I posted late last year about some movements I saw happening in the short term around Google’s long fabled GDrive offering. Well it seems I was right (actually I knew I was right!), this morning Google announced it was allowing upload of any file times to be made within Google docs. While very sensitive to point out that this is not GDrive, for all intents and purposes it fulfils what we all expected GDrive would provide.

This morning I had a briefing with Syncplicity CEO, Leonard Chung. Syncplicity has been working very closely with Google on this project for a few months now and, after the hype and hoopla dies away, it is interesting to look at what this move actually means for the landscape.

I’ve followed Syncplicity for 18 months or so now – when I first came across them, it was safe to say that they were a provider offering cloud storage, with an interface wrapped around it. Today’s announcement see them shed that model entirely and now become the interface that brings together users storage islands of choice all in one place. It’s a smaller slice of the ecosystem, and that brings some inherent risks to Syncplicity, but they’re also broadening their footprint significantly.
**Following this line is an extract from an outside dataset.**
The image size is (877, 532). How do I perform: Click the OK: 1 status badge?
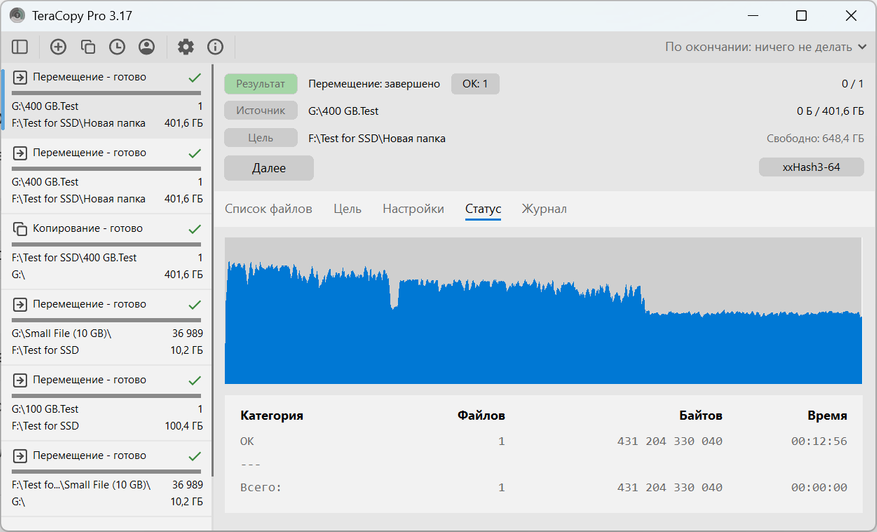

Why did Google chose Syncplicity? Currently there are 5000 customers shared between Syncplicity and Google, and those customers have around one million files synced – it’s a sufficient number to give Google proof-of-concept, and Syncplicity obviously manage to increase their footprint significantly with the partnership.
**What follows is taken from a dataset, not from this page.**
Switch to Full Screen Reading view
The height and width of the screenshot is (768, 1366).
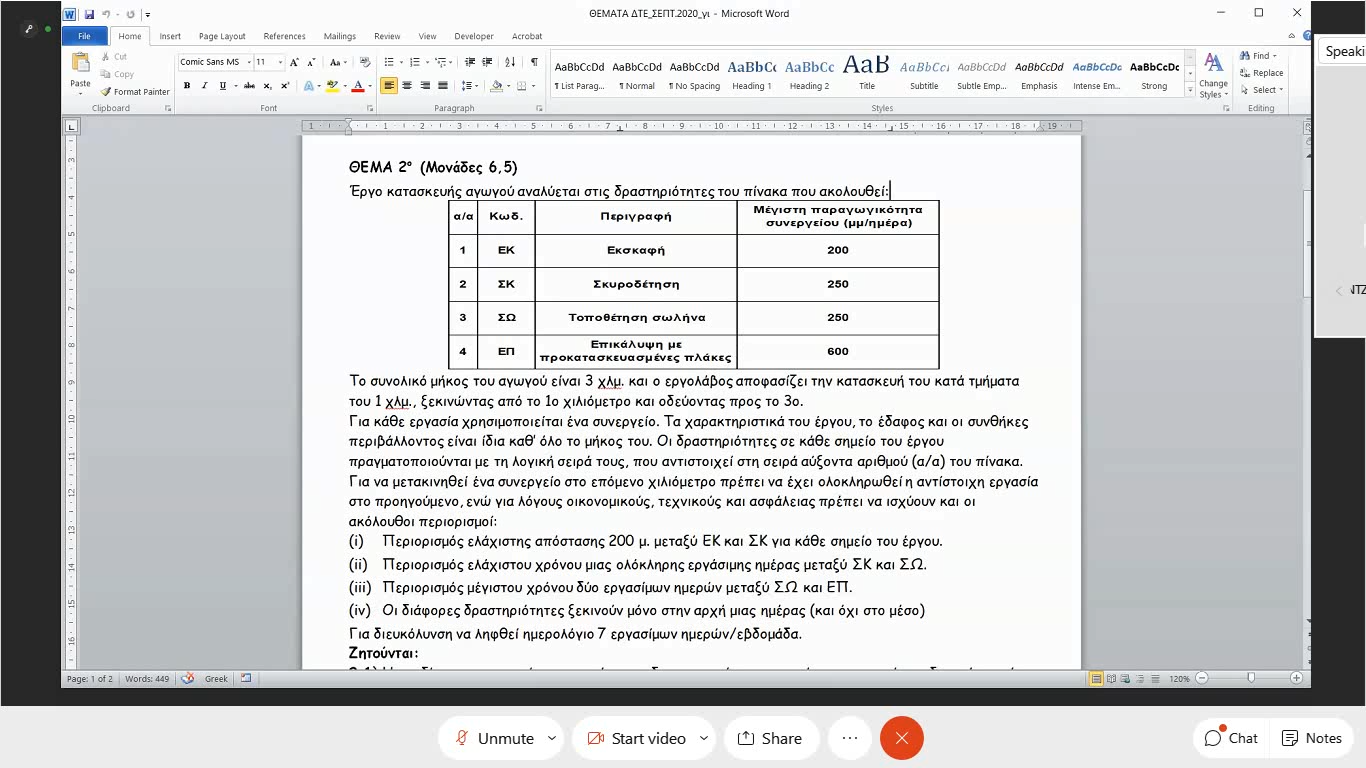pyautogui.click(x=1112, y=678)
I questioned Chung about the changing situation this brings to his business, the sands in the sync/backup/storage space are shifting fast and Syncplicity has deftly maneuvered with them. His response:

Our key differentiator is in allowing users to view stuff across different clouds. While our initial approach was turnkey storage/syncing, our customers pushed us in this direction as they needed us to integrate with whichever way they prefer to store data

One interesting thing to note about this deal is that Google is setting initial limits of 1Gb space and 256Mb maximum file size for its storage solution. (Regular users have 1 GB of free storage and can purchase more for $0.25/GB. Enterprise customer pay higher prices, starting at $17/year for 5 GB). Syncplicity users on the other hand can set their own storage size and have no file size limits – an interesting situation then arises when users chose to sync a particular folder onto Google if it contains larger files – in this instance the folder would appear within Syncplicity, and on all the devices that are synced with it, but would not in fact appear within Google.
 
For this reason, and in something of a hidden blessing for Syncplicity, Google customers who chose to use the storage system are more likely to view their files via the Syncplicity interface as it will show all their files, regardless of which have actually been synced to Google. A minor point possibly, but one which will secure a few more eyeballs, and user habits, for Syncplicity. This is after all their core offering – the interface that ties together all the discrete island of storage a user may have.

Another feature of this integration is that Google will follow the business rules Syncplicity uses for versioning control – in this way users get a consistent approach to versioning control across all their files.

It’s exciting times – exciting for Syncplicity, interesting for Google and above all one step closer to cloud nirvana for us, the users.